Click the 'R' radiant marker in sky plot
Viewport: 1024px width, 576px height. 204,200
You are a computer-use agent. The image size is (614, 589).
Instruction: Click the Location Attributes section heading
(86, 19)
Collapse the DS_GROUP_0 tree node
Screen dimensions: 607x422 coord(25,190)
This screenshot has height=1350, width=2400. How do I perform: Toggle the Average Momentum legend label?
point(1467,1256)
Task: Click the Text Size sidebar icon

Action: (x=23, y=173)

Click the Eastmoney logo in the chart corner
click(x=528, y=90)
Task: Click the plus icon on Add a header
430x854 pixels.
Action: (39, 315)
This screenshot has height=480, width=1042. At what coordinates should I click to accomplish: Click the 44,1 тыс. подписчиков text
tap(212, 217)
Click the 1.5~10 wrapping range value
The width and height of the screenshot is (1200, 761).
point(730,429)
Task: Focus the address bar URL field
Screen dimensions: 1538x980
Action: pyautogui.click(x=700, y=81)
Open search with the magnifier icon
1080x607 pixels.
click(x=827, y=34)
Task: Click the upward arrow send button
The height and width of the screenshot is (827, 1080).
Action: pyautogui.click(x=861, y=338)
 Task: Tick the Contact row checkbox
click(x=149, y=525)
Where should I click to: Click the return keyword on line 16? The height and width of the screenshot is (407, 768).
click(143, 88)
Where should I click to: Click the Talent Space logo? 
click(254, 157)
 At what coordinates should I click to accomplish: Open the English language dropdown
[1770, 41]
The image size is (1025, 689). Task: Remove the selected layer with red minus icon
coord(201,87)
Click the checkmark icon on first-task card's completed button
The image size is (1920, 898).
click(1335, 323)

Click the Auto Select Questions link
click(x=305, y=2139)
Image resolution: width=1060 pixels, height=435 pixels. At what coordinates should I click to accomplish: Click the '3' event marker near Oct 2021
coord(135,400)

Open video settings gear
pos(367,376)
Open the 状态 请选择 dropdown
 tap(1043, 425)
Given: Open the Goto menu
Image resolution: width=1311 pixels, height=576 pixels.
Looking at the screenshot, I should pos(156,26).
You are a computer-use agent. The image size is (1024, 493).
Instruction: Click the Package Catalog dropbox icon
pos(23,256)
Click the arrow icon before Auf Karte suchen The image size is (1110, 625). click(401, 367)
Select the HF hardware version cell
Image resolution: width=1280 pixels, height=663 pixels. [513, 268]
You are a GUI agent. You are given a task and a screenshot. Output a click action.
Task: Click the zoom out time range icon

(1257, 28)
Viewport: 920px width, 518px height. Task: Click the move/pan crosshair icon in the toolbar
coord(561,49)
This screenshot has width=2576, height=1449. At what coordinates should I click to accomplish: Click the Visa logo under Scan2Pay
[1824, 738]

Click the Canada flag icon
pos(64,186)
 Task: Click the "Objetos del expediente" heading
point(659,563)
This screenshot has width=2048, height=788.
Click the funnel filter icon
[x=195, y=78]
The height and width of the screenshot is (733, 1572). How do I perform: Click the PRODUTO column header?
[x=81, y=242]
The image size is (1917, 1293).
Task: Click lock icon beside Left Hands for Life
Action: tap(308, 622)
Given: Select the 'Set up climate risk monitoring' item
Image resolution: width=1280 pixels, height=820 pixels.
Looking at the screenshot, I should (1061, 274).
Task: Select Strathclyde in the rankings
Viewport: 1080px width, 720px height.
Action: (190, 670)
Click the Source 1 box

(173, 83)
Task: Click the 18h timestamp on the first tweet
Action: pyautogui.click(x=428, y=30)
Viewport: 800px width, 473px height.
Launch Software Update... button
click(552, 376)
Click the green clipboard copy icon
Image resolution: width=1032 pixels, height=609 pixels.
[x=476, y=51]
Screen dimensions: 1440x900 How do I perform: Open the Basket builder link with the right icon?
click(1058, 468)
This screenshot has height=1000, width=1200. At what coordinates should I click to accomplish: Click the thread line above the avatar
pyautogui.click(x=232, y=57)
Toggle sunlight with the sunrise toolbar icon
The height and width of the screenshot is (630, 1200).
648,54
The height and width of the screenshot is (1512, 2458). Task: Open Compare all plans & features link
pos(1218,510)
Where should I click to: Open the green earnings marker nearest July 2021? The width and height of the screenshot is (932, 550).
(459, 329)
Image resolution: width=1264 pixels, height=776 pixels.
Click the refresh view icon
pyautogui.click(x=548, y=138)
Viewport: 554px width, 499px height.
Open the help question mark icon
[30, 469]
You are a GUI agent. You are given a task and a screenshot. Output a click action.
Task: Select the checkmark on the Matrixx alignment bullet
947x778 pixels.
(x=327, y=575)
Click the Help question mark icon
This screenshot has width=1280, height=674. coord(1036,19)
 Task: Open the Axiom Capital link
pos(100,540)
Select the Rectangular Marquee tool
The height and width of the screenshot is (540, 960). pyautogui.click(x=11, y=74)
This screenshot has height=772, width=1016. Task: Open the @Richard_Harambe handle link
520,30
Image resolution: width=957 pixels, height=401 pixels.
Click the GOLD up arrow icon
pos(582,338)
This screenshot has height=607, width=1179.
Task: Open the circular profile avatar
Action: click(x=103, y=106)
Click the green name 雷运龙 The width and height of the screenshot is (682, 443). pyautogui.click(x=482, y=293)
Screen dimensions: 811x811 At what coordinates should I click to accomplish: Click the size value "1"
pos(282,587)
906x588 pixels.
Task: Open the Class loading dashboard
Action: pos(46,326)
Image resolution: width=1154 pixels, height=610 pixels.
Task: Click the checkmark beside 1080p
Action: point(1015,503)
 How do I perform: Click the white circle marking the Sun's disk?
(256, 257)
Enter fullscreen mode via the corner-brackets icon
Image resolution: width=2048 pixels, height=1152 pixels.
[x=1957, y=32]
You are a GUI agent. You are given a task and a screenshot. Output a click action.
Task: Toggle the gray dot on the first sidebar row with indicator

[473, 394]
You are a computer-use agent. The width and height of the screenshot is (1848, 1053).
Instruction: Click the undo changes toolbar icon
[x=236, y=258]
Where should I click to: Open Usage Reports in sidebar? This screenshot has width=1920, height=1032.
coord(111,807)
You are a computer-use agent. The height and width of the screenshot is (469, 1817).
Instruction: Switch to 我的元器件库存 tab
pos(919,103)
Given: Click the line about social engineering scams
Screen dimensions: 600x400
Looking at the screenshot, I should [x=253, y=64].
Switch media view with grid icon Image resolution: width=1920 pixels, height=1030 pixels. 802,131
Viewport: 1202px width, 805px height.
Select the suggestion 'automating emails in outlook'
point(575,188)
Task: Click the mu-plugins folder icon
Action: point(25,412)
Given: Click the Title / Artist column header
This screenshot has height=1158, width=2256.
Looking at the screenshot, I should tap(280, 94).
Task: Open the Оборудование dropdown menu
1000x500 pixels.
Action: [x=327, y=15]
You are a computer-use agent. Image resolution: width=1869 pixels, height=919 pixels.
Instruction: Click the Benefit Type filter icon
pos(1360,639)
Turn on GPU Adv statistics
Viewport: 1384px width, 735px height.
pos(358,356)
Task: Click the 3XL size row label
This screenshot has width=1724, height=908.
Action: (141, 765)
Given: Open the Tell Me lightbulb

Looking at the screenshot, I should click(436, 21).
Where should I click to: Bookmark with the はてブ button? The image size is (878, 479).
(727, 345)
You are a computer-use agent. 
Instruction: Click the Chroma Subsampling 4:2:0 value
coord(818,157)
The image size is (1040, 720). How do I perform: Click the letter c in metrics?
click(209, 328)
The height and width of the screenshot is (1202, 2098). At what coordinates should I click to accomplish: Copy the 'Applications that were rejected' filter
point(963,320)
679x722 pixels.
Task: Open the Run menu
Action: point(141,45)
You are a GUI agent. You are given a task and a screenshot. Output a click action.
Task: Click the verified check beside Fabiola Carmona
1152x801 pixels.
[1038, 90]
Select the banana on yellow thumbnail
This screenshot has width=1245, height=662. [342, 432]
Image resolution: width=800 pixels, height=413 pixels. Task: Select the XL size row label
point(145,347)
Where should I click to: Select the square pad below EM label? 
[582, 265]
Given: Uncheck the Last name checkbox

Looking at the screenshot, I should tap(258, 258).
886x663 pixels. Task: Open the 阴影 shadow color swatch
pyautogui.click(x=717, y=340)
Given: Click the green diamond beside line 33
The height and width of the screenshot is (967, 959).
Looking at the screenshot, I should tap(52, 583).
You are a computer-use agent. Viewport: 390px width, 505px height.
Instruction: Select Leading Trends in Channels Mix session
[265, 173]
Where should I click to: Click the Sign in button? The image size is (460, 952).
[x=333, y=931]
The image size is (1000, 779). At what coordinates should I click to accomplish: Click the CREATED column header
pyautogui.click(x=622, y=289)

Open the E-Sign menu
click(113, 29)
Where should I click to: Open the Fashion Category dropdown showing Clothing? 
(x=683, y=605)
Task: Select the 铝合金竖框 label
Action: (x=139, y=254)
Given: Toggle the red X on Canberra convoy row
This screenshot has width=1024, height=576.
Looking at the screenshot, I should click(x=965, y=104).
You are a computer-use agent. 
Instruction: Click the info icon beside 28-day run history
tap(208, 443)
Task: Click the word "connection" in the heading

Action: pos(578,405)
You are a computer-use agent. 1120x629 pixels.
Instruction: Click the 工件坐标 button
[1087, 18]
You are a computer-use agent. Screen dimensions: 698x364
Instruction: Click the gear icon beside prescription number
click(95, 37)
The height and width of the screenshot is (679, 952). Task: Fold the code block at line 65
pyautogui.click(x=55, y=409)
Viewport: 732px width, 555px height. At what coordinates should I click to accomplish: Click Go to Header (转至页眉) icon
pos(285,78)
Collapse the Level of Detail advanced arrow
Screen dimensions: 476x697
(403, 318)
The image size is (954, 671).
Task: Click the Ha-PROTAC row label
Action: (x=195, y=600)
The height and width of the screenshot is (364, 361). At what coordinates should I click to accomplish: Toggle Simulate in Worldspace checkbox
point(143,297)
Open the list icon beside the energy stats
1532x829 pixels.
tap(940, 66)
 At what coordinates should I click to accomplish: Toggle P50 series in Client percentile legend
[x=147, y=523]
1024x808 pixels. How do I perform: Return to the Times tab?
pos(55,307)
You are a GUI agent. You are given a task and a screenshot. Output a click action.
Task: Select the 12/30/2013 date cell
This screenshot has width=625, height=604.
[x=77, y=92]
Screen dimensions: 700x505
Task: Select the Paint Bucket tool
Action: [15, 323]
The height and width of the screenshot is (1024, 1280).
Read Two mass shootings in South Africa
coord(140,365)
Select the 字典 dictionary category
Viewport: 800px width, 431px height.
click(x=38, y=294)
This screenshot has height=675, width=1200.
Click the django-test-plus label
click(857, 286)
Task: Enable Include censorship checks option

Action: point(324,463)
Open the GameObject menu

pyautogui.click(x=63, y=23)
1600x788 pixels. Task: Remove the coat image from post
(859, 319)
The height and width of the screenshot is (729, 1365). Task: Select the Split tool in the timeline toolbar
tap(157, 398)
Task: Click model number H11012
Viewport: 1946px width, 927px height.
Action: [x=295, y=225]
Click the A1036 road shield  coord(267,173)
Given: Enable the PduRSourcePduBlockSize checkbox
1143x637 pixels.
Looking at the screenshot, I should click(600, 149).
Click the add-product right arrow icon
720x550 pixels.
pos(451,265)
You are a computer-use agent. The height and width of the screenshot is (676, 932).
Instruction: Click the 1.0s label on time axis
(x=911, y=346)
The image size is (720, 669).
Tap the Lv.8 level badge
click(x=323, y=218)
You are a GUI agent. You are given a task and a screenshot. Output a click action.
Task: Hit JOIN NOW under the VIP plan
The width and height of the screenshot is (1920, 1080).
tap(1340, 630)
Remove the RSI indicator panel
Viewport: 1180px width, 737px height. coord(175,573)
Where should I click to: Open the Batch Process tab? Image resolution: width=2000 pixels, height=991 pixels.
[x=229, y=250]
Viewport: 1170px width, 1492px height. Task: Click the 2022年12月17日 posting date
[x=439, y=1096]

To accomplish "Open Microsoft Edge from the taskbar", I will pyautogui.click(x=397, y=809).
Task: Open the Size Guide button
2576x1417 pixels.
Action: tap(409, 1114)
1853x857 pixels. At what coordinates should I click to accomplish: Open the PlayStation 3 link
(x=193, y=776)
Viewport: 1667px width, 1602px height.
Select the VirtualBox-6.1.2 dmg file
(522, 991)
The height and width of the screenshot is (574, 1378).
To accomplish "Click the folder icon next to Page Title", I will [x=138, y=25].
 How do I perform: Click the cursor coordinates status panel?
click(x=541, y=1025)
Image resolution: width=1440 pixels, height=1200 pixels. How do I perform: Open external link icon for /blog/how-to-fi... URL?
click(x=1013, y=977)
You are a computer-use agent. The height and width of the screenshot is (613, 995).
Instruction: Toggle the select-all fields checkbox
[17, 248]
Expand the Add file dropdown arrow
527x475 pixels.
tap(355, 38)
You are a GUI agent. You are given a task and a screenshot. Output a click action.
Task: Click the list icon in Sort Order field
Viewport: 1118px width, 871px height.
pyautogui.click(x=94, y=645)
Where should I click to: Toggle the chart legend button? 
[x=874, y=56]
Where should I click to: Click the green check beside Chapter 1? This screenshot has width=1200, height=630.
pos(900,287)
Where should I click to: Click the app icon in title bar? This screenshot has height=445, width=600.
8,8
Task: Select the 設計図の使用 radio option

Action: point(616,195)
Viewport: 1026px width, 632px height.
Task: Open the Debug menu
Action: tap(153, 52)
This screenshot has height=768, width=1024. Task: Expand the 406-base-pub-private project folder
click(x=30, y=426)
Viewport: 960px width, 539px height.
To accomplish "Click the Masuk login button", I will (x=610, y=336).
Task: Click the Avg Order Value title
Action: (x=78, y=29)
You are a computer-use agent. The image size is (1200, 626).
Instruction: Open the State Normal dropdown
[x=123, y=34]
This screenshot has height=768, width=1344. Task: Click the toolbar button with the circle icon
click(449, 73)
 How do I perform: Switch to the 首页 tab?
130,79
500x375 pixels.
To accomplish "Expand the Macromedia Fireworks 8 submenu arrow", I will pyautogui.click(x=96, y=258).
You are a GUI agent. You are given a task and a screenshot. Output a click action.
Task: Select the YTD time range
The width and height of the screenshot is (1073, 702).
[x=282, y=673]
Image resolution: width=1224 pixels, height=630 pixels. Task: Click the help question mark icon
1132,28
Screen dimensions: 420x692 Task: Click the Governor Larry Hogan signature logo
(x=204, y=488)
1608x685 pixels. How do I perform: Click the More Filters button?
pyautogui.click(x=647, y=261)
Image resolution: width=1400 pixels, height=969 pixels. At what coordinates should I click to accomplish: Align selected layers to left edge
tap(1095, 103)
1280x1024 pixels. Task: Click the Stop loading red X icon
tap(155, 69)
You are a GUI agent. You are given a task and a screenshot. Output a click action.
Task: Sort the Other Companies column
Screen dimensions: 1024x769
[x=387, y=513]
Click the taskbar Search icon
##############################
Prompt >> Could you restate, word for word, the lines above from the one with "Task: Click the plus icon on Add a header" to the one with "Task: Focus the address bar URL field", both included?

Result of the task >>
Task: Click the plus icon on Add a header
430x854 pixels.
Action: (39, 315)
This screenshot has height=480, width=1042. At what coordinates should I click to accomplish: Click the 44,1 тыс. подписчиков text
tap(212, 217)
Click the 1.5~10 wrapping range value
The width and height of the screenshot is (1200, 761).
point(730,429)
Task: Focus the address bar URL field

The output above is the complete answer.